Als meine Großmutter uns zu ihrer Geburtstagsfeier einlud, hatte ich keine Ahnung, dass es so kommen würde! Es brach mir das Herz, als ich sah, wie traurig sie war. Ich beschloss, dass ich das nicht ohne Konsequenzen auf mich zukommen lassen würde.

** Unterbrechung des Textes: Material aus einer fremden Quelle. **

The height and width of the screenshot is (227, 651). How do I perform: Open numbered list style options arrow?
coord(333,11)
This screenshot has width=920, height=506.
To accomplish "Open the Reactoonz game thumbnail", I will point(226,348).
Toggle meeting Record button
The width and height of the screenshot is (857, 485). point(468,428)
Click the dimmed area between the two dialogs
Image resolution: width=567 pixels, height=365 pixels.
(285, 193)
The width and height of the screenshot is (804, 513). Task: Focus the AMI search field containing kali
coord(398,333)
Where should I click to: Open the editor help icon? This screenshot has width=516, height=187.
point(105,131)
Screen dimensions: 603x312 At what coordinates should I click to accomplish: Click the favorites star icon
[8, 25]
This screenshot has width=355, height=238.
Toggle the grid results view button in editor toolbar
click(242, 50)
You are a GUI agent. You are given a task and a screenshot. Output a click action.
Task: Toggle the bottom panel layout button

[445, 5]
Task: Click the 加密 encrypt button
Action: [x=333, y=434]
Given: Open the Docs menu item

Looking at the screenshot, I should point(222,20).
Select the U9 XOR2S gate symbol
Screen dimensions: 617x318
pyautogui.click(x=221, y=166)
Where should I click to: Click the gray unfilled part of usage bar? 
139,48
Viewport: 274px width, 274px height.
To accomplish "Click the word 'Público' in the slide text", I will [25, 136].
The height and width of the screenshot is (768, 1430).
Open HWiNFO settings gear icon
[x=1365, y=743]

Diese Geschichte begann mit der Tatsache, dass ich meine Großmutter, die wundervollste und fürsorglichste Frau der Welt, sehr schätze. Sie war immer für mich da, wenn ich Hilfe brauchte, und half mir und meinen Brüdern sogar durch schwierige Zeiten, als unsere Eltern mit ihrer Scheidung beschäftigt waren.
Sie kümmerte sich immer um andere und vergaß dabei sich selbst. Zu ihrem 83. Geburtstag beschloss sie, ohne Hilfe eine Party bei sich zu Hause zu organisieren. Sie stand frühmorgens auf, um Brot und Kuchen zu backen, ohne daran zu denken, wie müde sie war.

Eine Woche vor ihrem Geburtstag erhielt ich eine handgeschriebene Einladung. Es war sehr bewegend, aber ich konnte nicht umhin zu bemerken, wie viel Kraft und Zeit sie in die Vorbereitung dieses Tages für uns alle gesteckt hatte.
Als ich am Tag der Party ankam, war ich zehn Minuten zu spät, aber ich dachte, alle wären noch da. Als ich jedoch eintrat, schien Oma bereits alles aufgeräumt zu haben und ich sah niemanden von meiner Familie.

Ich war geschockt und fragte sie, was passiert sei. Sie hatte Tränen in den Augen und antwortete traurig: „Alle sind beschäftigt, Schatz.“ Oma versuchte, ihren Schmerz zu verbergen, aber ich verstand, dass es sehr schwer für sie war.
Das war ein Schlag für mich. Ich beschloss, dass es so nicht laufen würde. Mein Herz war voller Trauer und ich beschloss, meiner Familie eine Lektion zu erteilen. Ich dachte über einen Racheplan nach.
Ich begann damit, meine Mutter anzurufen und ihr zu sagen, dass meine Großmutter gestürzt war und nun im Krankenhaus lag. Ich fügte hinzu, dass sie Hilfe brauche und bat sofort um Geld für ihre Behandlung. Meine Mutter hatte ein schlechtes Gewissen und stimmte zu, das Geld zu schicken.
Dann habe ich meinen Bruder und andere Familienmitglieder kontaktiert. Ich erzählte allen, dass Oma im Krankenhaus sei und sie Geld für die Behandlung schicken müssten. Auf diese Weise habe ich den benötigten Betrag gesammelt.
Am nächsten Tag holte ich meine Großmutter ab und wir machten einen Ausflug an einen Ort, von dem sie immer geträumt hatte. Auf diese Weise wollte ich ihr zeigen, wie wichtig sie mir war.
Als ich zurückkam, postete ich Fotos von unserem Urlaub in den sozialen Medien und markierte alle Familienmitglieder. Dies löste einen Sturm der Gefühle aus. Meine Mutter und mein Bruder riefen mich an und fragten, was ich meinte, als ich sagte, meine Großmutter sei im Krankenhaus.
Ich sagte ihnen, dass sie alle unfair gehandelt hätten und dass ich nicht lügen müsse, um meine Großmutter wieder zum Leben zu erwecken und sie dazu zu bringen, über ihre Taten nachzudenken. Seitdem haben sie nie wieder einen Geburtstag verpasst und ich hatte das Gefühl, dass sie jetzt die gemeinsamen Momente mit der Familie zu schätzen wissen.
Und obwohl ein Teil von mir ihre Reaktion ein wenig bedauerte, war ich mir sicher, dass ich die richtige Entscheidung getroffen hatte. Und das alles, damit Oma bekommt, was sie verdient.